Our takeaways we’ve talked about some already. The misuse of privileged designations can be sanctionable conduct, particularly in light of a court order. As the Court specifically states here, you don’t need a court order for it to be sanctionable conduct. We talk a lot about the sanctions and the availability of them under Rule 37 and remember that distinction that I just mentioned between Rule 37(b), where you’ve got a violation of a court order, and Rule 37(e), where you’ve got failure to preserve ESI. Rule 37(e) has that higher bar of the intent that you don’t have under Rule 37(b), but again, the Court says here you don’t need to have a court order in order to get sanctions for misuse of privilege under Rule 37.
Know and understand your implications of asserting privilege and know what your jurisdiction allows. There are differences in the privilege that can be applied to documents based on the jurisdiction you’re in. Typically, that’s an issue for state law, but we’re starting to see a lot more development of that and sighting of it in federal courts.
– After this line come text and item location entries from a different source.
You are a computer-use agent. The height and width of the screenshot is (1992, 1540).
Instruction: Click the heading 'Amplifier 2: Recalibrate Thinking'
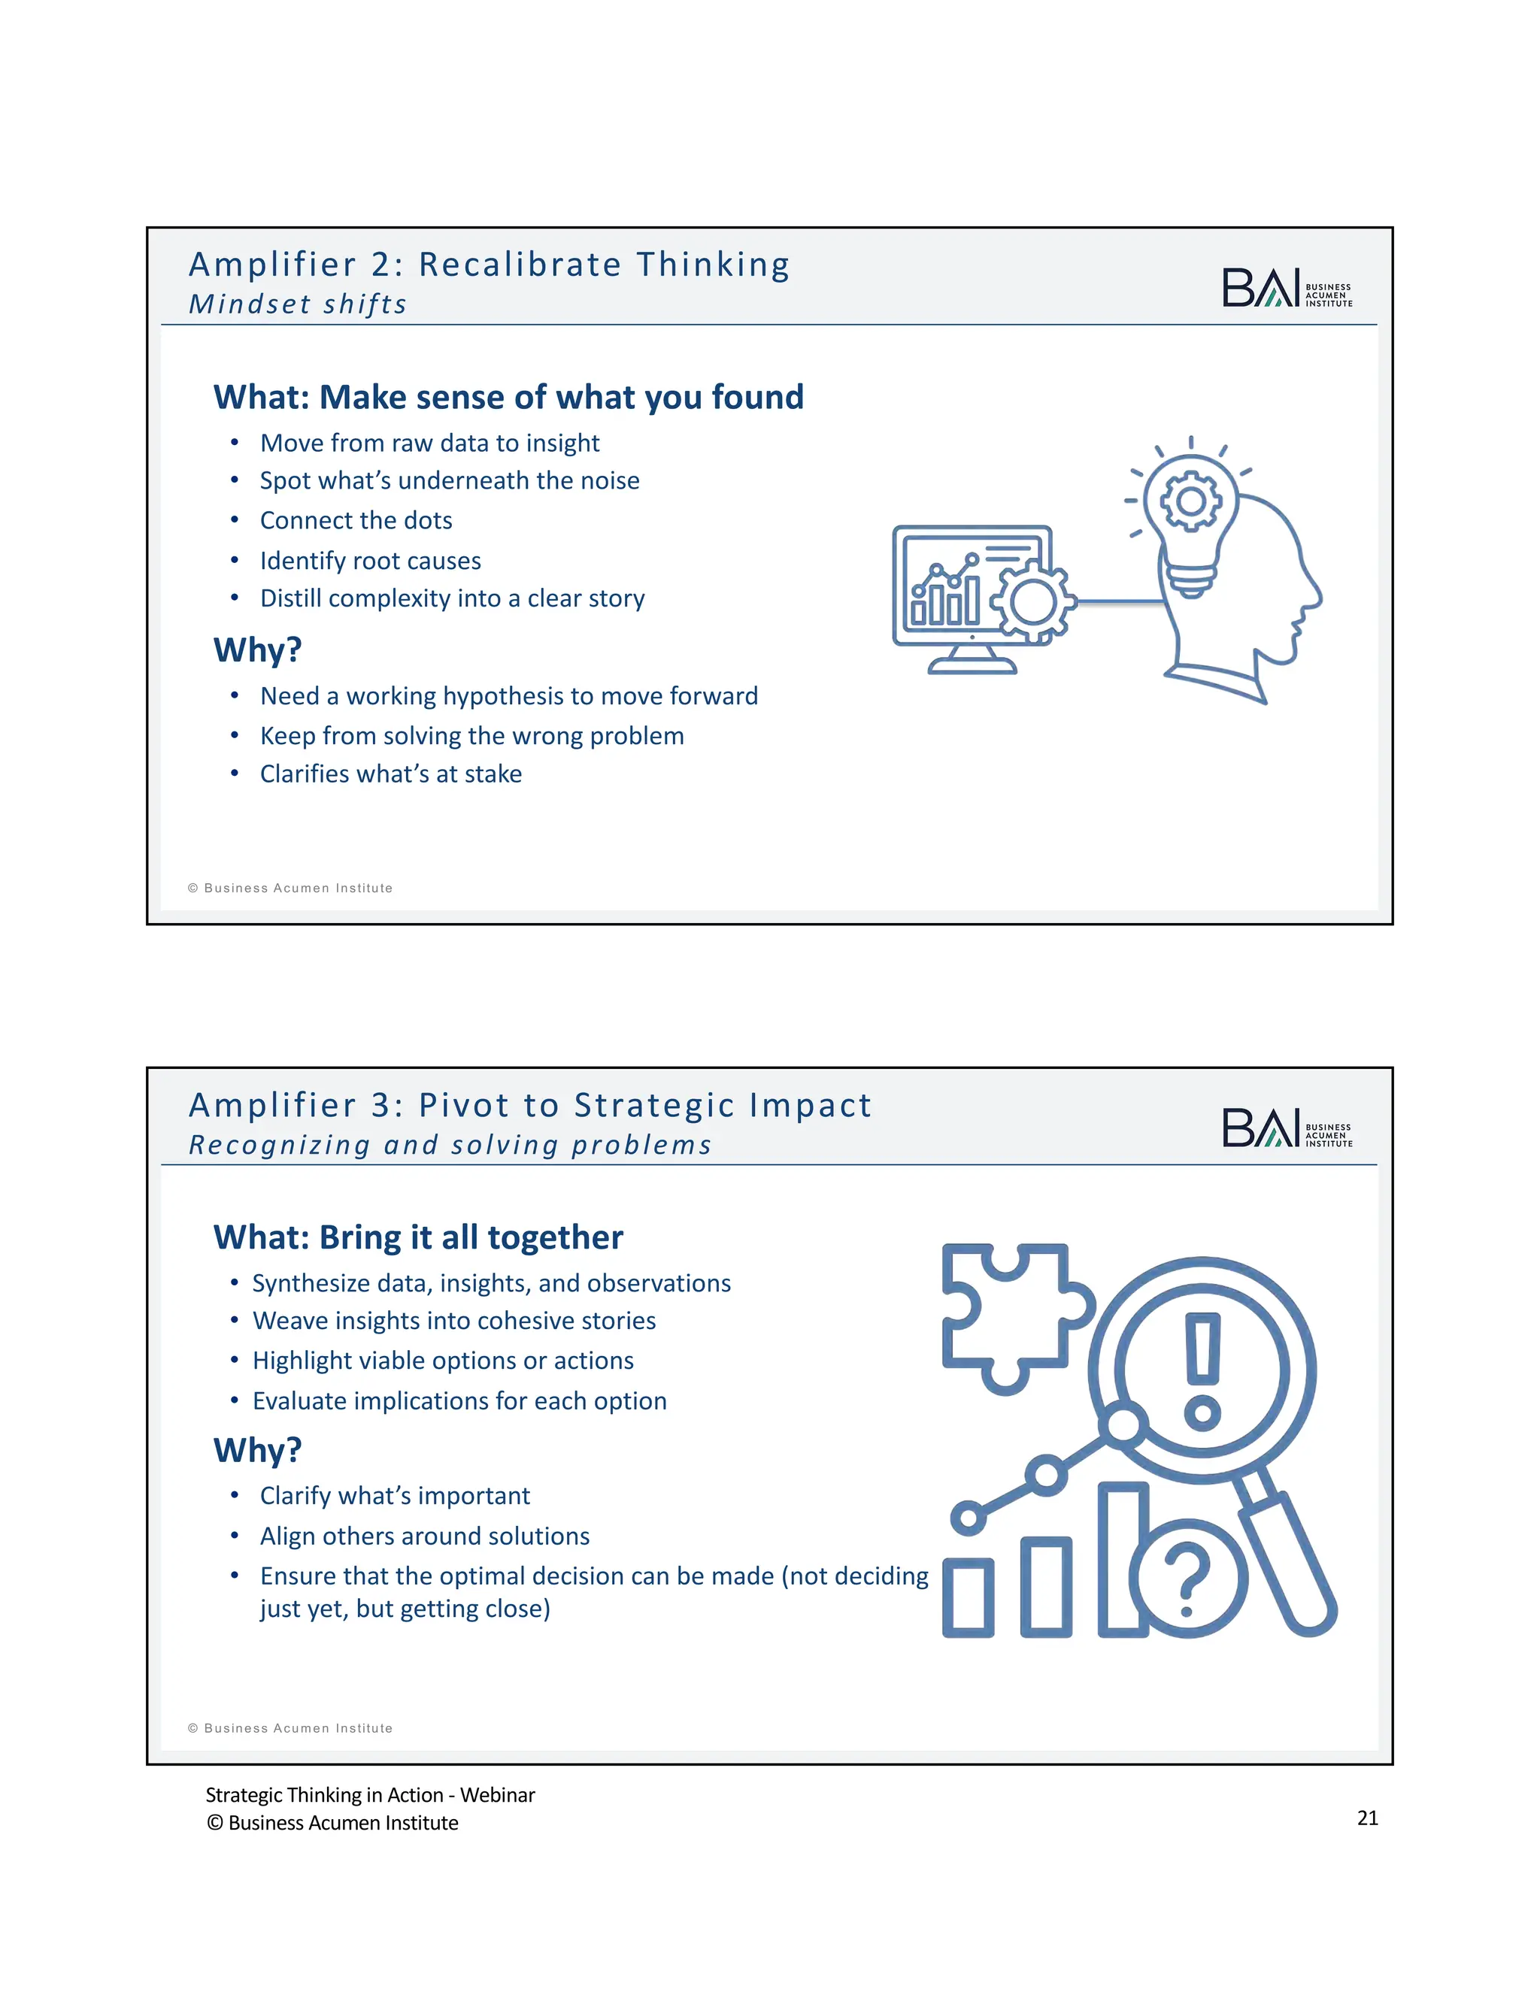[x=489, y=265]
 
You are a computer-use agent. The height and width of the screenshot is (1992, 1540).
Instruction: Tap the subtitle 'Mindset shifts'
[x=298, y=304]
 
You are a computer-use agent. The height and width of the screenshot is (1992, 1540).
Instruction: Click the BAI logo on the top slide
[x=1287, y=287]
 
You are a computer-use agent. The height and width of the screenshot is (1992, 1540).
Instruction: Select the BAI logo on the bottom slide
[x=1287, y=1128]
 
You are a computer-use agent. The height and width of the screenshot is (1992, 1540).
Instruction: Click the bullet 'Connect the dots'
[x=356, y=520]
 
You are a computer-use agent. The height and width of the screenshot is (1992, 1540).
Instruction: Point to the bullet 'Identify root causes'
[x=371, y=560]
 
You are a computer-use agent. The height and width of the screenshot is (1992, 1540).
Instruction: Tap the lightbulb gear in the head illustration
[x=1190, y=501]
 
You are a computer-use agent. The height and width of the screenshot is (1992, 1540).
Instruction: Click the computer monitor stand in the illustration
[x=972, y=660]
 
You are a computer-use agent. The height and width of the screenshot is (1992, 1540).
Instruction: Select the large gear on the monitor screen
[x=1034, y=601]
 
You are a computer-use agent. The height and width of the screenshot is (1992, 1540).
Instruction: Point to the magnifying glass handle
[x=1288, y=1560]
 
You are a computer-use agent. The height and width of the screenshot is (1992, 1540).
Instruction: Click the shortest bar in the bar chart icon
[x=967, y=1597]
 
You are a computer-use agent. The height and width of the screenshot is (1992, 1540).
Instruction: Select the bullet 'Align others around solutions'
[x=424, y=1536]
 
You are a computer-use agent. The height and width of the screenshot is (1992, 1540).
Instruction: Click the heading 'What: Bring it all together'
[x=418, y=1238]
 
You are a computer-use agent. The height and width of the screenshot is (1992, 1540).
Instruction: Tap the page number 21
[x=1366, y=1818]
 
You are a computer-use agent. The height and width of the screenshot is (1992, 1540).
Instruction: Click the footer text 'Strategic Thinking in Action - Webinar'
[x=369, y=1795]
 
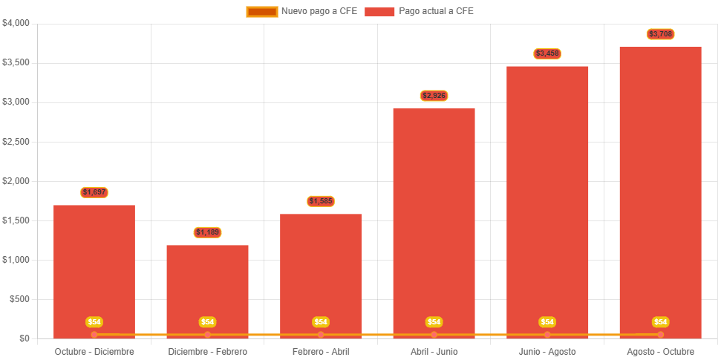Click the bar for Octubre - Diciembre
(94, 267)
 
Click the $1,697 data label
(94, 192)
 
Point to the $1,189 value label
(208, 232)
Now, last and this is where the Court’s actions really come into play here is in-camera review. We are starting to see (and I’m starting to hear from judges that we work with on a regular basis) a lot more requests for in-camera review of information. You need to be thinking about the fact that when you mark something as privileged. Ask yourself, “if I have this in front of a judge, is a judge going to find this privileged?” If not, then you need to think seriously about whether that should be marked privileged or redacted in terms of communications.
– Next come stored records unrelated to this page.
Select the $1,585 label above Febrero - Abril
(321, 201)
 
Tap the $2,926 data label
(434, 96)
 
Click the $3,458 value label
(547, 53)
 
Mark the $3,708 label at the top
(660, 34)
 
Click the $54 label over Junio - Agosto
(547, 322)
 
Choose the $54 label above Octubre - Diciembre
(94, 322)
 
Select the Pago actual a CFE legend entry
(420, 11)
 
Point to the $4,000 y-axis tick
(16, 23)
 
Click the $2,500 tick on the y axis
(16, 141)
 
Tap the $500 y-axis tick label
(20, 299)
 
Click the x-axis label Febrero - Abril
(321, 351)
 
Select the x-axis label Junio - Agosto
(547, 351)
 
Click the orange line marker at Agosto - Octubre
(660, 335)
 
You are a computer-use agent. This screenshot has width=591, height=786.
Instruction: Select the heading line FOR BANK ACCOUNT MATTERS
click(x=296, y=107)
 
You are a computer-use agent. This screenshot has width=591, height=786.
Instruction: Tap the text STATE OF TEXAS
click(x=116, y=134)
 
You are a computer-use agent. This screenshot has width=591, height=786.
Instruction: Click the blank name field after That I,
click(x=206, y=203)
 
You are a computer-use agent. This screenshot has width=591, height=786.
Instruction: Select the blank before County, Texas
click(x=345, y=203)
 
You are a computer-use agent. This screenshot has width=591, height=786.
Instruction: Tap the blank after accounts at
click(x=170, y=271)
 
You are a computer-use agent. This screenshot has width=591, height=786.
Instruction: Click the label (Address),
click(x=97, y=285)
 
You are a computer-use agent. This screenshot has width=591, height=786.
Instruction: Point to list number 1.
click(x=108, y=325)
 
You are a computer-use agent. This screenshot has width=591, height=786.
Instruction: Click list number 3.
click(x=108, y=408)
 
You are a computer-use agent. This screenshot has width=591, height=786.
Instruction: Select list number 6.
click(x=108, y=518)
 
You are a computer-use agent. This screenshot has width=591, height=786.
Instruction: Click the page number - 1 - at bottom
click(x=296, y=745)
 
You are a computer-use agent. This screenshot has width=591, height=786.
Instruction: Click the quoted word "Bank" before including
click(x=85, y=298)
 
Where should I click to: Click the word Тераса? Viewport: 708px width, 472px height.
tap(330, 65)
Now, obviously, here in the facts set before this case, this is exacerbated by the length of the time the parties have been arguing about these particular materials. That may not always be the case in your situation, but it’s something definitely to take into account. Give some thought to these things upfront. This is one of those situations where when there are sister or related litigation, you’re always going to have a request for those materials. You need to plan for that at the outset of your discovery. You need to understand what the bases are that you can claim privilege for and get a good argument together in terms of being able to redact that material. You certainly don’t want to end up prejudicing your client or your side by getting sanctions further on in the case. It just never leads to good things in terms of the Court’s view of your behavior in the case.